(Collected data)
════

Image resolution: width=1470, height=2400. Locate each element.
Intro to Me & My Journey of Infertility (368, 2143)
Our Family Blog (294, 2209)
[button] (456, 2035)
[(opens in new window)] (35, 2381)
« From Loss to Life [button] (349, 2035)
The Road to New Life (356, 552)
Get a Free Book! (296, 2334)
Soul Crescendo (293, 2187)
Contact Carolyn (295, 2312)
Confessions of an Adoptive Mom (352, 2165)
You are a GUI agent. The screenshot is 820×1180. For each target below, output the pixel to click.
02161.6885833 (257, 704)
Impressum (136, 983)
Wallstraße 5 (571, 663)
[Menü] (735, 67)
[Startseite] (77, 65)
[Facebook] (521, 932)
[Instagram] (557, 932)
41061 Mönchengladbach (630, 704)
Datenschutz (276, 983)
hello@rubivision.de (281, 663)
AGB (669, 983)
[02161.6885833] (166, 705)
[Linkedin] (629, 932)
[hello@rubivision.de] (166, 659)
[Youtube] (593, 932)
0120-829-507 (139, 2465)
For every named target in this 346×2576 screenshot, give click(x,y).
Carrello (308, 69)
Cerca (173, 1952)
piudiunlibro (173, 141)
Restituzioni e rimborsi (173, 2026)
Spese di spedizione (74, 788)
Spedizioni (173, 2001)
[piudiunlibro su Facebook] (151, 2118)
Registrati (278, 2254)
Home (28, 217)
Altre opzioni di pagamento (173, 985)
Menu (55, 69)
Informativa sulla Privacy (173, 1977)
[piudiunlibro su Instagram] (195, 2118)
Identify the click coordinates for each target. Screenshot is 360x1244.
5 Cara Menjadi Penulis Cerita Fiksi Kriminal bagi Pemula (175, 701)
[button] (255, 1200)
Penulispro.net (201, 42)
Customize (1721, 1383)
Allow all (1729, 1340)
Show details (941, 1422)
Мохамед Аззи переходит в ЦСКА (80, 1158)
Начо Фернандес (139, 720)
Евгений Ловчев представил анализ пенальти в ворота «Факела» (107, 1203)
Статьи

════

- **DESCRIPTION OF THE TASK**: The records above must be retyped in full. Keep each one exactly as it is.

- **ANSWER TO THE EXERCISE**:
Image resolution: width=1470, height=2400. Locate each element.
Intro to Me & My Journey of Infertility (368, 2143)
Our Family Blog (294, 2209)
[button] (456, 2035)
[(opens in new window)] (35, 2381)
« From Loss to Life [button] (349, 2035)
The Road to New Life (356, 552)
Get a Free Book! (296, 2334)
Soul Crescendo (293, 2187)
Contact Carolyn (295, 2312)
Confessions of an Adoptive Mom (352, 2165)
You are a GUI agent. The screenshot is 820×1180. For each target below, output the pixel to click.
02161.6885833 (257, 704)
Impressum (136, 983)
Wallstraße 5 (571, 663)
[Menü] (735, 67)
[Startseite] (77, 65)
[Facebook] (521, 932)
[Instagram] (557, 932)
41061 Mönchengladbach (630, 704)
Datenschutz (276, 983)
hello@rubivision.de (281, 663)
AGB (669, 983)
[02161.6885833] (166, 705)
[Linkedin] (629, 932)
[hello@rubivision.de] (166, 659)
[Youtube] (593, 932)
0120-829-507 (139, 2465)
For every named target in this 346×2576 screenshot, give click(x,y).
Carrello (308, 69)
Cerca (173, 1952)
piudiunlibro (173, 141)
Restituzioni e rimborsi (173, 2026)
Spese di spedizione (74, 788)
Spedizioni (173, 2001)
[piudiunlibro su Facebook] (151, 2118)
Registrati (278, 2254)
Home (28, 217)
Altre opzioni di pagamento (173, 985)
Menu (55, 69)
Informativa sulla Privacy (173, 1977)
[piudiunlibro su Instagram] (195, 2118)
Identify the click coordinates for each target. Screenshot is 360x1244.
5 Cara Menjadi Penulis Cerita Fiksi Kriminal bagi Pemula (175, 701)
[button] (255, 1200)
Penulispro.net (201, 42)
Customize (1721, 1383)
Allow all (1729, 1340)
Show details (941, 1422)
Мохамед Аззи переходит в ЦСКА (80, 1158)
Начо Фернандес (139, 720)
Евгений Ловчев представил анализ пенальти в ворота «Факела» (107, 1203)
Статьи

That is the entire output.